◆ YOUR ASSIGNMENT ◆
Where the line containing "Expand the White - $17.00 variant dropdown" appears in the entries below, start there and print only that line and every line after it, exactly, through the end, excluding pictures.

◆ PROVIDED MATERIAL ◆
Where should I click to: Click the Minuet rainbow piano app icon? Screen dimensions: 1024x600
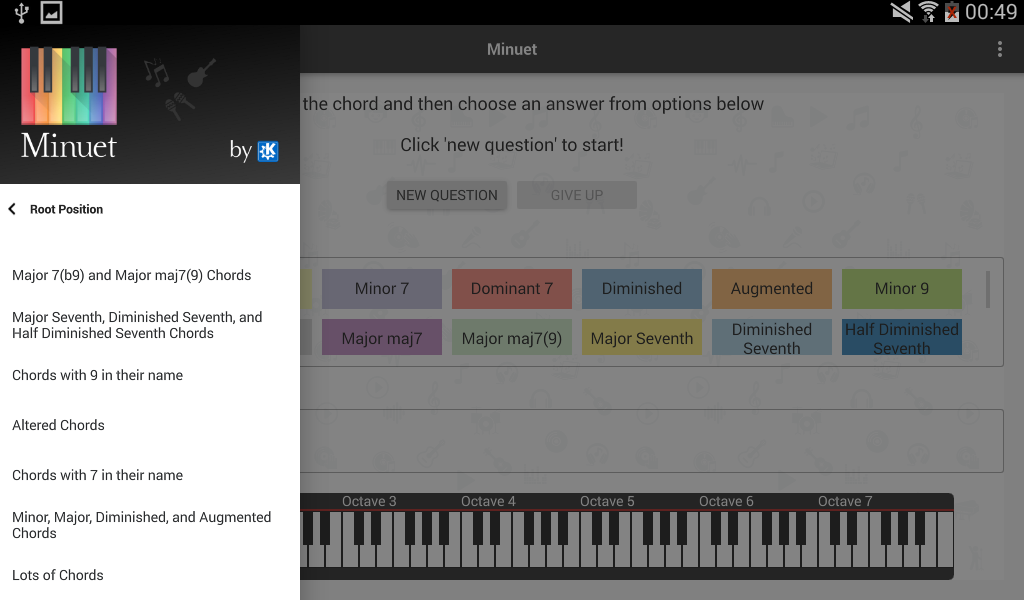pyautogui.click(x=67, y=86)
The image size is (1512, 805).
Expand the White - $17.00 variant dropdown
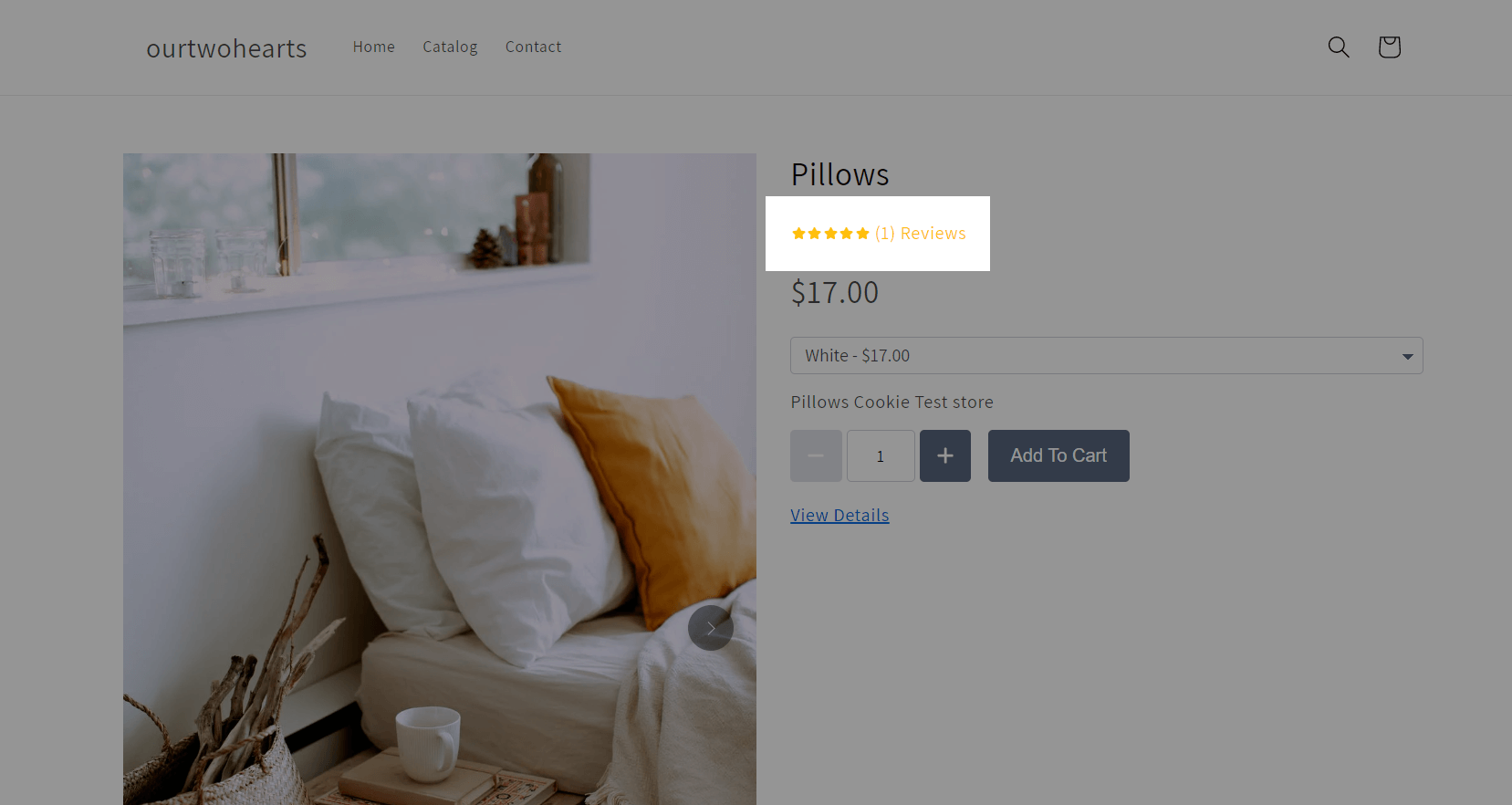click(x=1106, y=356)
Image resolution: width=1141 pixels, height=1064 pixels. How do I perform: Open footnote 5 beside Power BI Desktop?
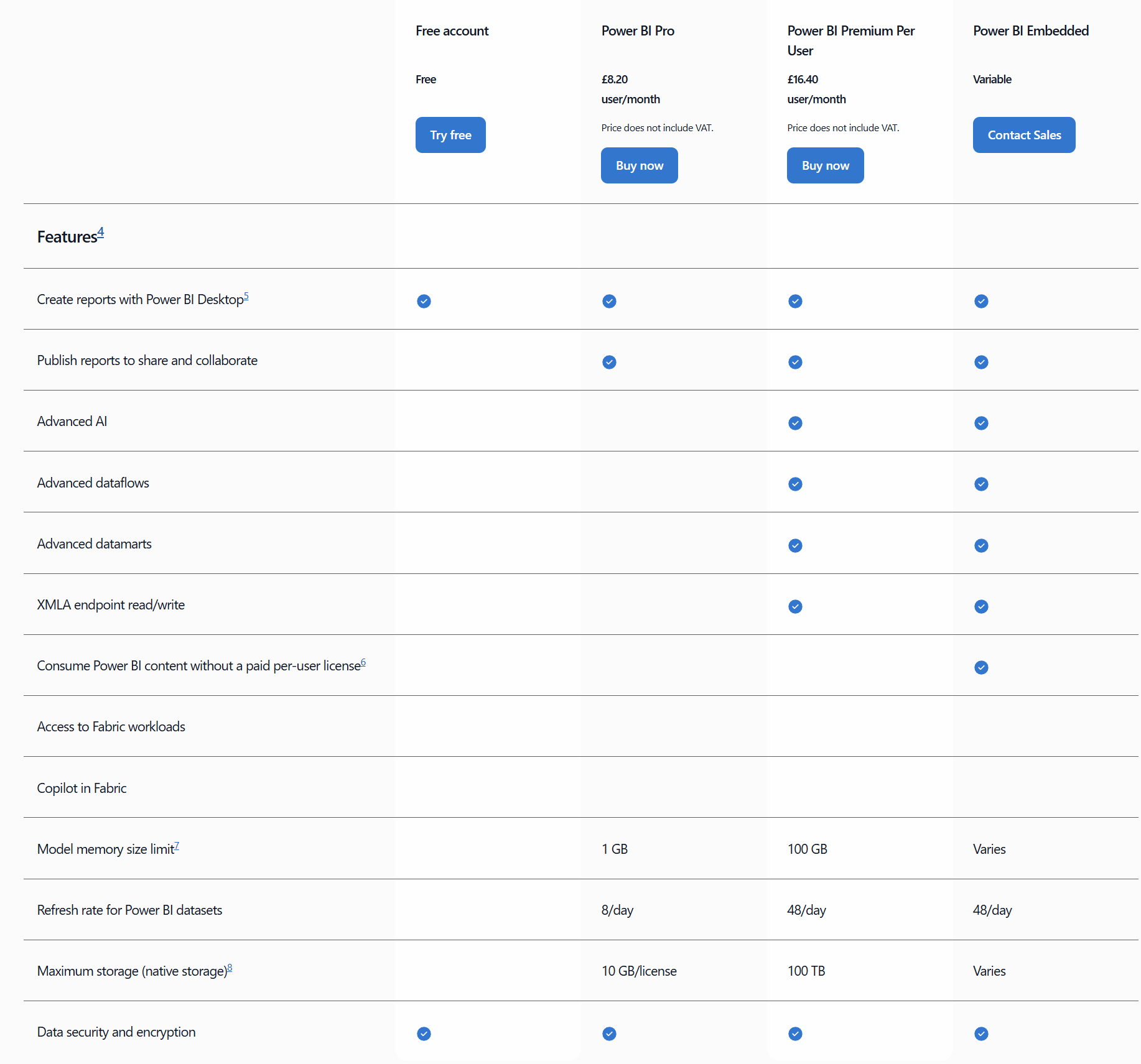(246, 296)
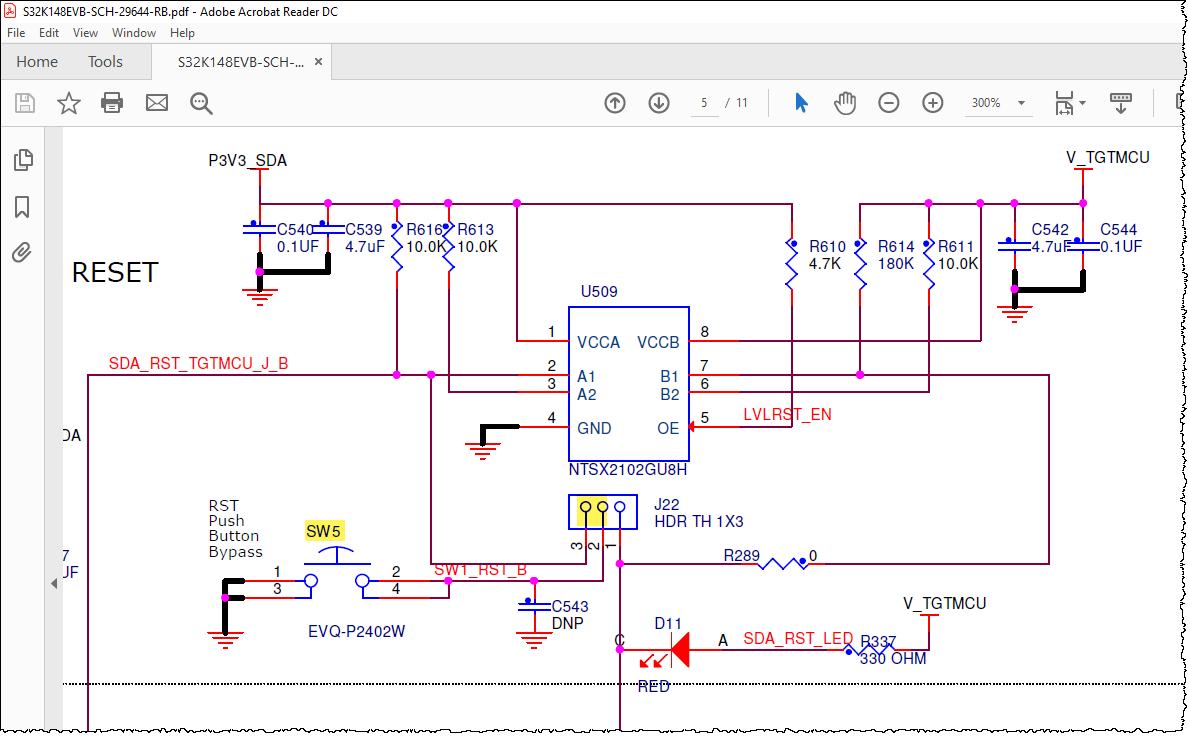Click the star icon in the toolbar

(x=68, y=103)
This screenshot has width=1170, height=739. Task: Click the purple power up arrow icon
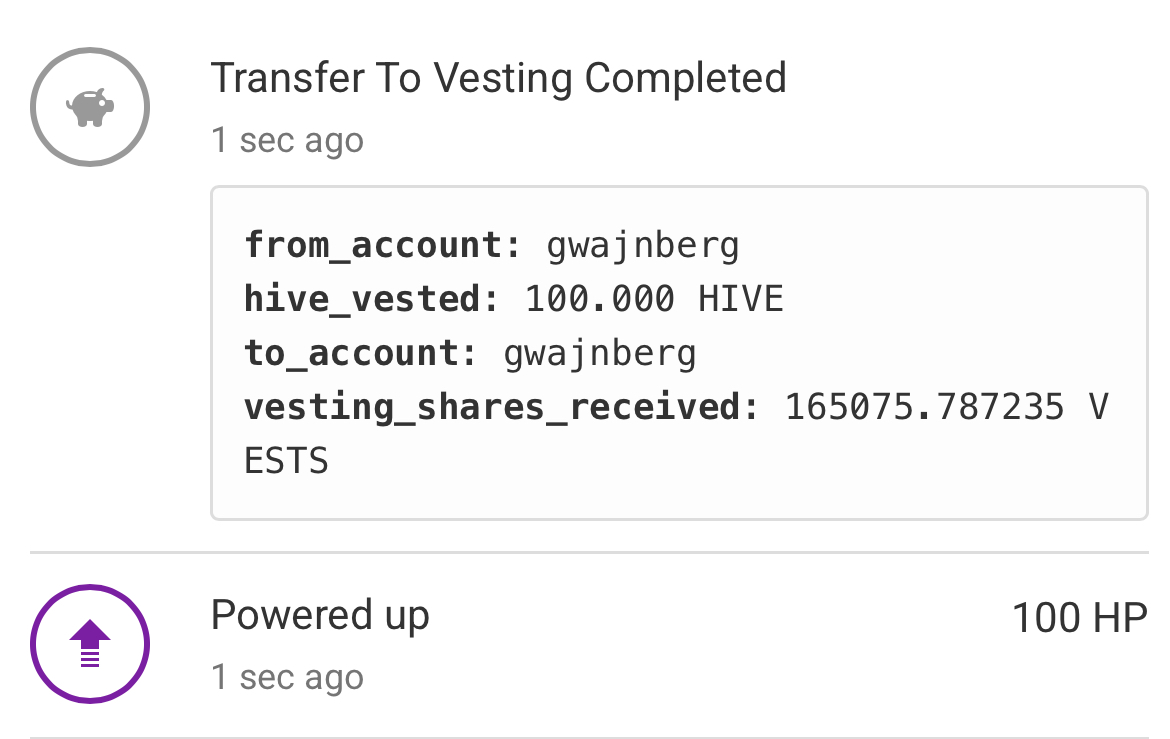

◆ REPLY ◆
Expand the White - $17.00 variant dropdown
click(x=1106, y=356)
Image resolution: width=1141 pixels, height=1064 pixels. How do I perform: Open footnote 5 beside Power BI Desktop?
(246, 296)
Click the star icon in the toolbar

(x=68, y=103)
This screenshot has width=1170, height=739. Task: Click the purple power up arrow icon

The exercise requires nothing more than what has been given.